Less than three months after its formation, the Olmert-Peretz government has succeeded in plunging Israel into a two-front war, whose aims are unrealistic and whose results cannot be foreseen.
If Olmert hopes to be seen as Mister Macho-Macho, a Sharon No. 2, he will be disappointed. The same goes for the desperate attempts of Amir Peretz to be taken seriously as an imposing Mister Security. Everybody understands that this campaign – both in Gaza and in Lebanon – has been planned by the army and dictated by the army. The man who makes the decisions in Israel now is Dan Halutz. It is no accident that the job in Lebanon has been turned over to the air force.
The public is not enthusiastic about the war. It is resigned to it, in stoic fatalism, because it is being told that there is no alternative. And, indeed, who can be against it? Who does not want to liberate the “kidnapped soldiers”? Who does not want to remove the Katyushas and rehabilitate deterrence? No politician dares to criticize the operation (except the Arab members of the Knesset who are ignored by the Jewish public).

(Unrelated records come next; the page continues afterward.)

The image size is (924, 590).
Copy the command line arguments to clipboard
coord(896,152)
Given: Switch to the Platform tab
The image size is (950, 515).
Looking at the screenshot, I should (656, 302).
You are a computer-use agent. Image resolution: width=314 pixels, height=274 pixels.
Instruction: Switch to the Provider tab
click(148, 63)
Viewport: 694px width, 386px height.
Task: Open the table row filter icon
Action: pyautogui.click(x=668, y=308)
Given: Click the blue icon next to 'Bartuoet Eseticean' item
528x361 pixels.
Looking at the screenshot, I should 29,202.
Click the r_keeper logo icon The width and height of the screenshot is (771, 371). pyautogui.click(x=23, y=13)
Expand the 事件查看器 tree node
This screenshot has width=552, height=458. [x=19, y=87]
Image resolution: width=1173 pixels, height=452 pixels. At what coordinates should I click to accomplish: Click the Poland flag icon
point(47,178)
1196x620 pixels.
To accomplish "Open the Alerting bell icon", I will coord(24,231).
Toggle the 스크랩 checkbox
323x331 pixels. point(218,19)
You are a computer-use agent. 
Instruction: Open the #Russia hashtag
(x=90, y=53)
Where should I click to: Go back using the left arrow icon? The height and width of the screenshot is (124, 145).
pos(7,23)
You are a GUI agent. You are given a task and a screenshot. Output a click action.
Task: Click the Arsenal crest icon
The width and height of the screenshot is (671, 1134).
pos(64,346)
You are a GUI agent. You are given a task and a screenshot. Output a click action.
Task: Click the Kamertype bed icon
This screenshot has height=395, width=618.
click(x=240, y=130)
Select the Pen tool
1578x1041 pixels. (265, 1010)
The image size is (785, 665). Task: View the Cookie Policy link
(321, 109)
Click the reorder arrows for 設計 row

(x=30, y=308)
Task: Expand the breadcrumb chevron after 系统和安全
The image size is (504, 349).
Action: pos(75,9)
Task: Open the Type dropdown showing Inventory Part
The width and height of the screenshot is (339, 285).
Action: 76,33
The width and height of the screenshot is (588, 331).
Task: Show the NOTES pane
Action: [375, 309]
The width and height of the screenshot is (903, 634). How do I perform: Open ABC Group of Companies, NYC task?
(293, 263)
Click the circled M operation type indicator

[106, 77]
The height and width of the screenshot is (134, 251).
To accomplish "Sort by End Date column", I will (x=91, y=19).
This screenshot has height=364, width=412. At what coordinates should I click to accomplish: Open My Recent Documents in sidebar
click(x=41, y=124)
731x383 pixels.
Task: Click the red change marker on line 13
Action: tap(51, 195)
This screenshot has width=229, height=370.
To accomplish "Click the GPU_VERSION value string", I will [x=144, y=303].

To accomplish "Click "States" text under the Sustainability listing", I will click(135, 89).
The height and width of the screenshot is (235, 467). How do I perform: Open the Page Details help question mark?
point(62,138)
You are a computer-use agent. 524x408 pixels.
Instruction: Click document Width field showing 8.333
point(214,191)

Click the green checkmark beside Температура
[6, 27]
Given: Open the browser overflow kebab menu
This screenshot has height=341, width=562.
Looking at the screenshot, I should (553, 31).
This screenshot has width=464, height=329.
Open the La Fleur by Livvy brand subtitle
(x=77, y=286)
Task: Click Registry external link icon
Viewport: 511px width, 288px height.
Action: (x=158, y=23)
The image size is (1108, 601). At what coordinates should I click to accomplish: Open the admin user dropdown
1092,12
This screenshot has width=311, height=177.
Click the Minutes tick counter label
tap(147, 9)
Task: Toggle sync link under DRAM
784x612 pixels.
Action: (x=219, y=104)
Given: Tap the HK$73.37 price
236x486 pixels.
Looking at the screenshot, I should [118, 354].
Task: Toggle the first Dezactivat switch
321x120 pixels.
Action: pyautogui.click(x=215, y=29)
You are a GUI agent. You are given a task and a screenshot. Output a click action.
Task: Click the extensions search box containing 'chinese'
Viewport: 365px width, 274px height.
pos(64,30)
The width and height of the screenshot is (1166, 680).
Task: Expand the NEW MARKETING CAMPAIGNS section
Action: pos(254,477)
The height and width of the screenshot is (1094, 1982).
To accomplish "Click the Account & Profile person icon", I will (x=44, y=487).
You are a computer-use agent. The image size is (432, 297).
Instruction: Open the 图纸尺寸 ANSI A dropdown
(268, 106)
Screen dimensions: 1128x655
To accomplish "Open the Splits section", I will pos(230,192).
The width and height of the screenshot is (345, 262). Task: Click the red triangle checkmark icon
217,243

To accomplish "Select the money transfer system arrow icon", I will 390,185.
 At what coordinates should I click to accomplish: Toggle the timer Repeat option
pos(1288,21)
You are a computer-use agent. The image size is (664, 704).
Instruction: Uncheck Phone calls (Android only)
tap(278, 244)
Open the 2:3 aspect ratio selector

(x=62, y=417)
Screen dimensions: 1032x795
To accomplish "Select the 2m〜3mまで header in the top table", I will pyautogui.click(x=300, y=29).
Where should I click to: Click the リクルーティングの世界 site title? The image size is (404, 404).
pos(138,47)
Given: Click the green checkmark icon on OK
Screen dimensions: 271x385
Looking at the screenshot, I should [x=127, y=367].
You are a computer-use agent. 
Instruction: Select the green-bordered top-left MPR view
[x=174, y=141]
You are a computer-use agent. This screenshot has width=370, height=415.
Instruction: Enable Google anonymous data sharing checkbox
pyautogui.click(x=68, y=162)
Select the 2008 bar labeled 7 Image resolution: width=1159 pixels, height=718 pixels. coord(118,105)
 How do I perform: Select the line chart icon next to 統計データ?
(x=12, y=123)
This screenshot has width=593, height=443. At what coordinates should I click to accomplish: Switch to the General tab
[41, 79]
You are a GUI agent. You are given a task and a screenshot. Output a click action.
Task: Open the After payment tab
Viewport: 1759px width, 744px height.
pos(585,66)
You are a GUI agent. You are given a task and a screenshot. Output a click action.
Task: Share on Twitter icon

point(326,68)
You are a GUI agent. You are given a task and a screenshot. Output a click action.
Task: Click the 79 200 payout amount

In the media, the generals reign supreme, and not only those in uniform. There is almost no former general who is not being invited by the media to comment, explain and justify, all speaking in one voice.
(As an illustration: Israel’s most popular TV channel invited me to an interview about the war, after hearing that I had taken part in an anti-war demonstration. I was quite surprised. But not for long – an hour before the broadcast, an apologetic talk-show host called and said that there had been a terrible mistake – they really meant to invite Professor Shlomo Avineri, a former director-general of the Foreign Ministry who can be counted on to justify any act of the government, whatever it may be, in lofty academic language.)
“Inter arma silent Musae” – when the weapons speak, the muses fall silent. Or, rather: when the guns roar, the brain ceases to function.
And just a small thought: when the State of Israel was founded in the middle of a cruel war, a poster was plastered on the walls: “All the country – a front! All the people – an army!”
Fifty-eight years have passed, and the same slogan is still as valid as it was then. What does that say about generations of statesmen and generals?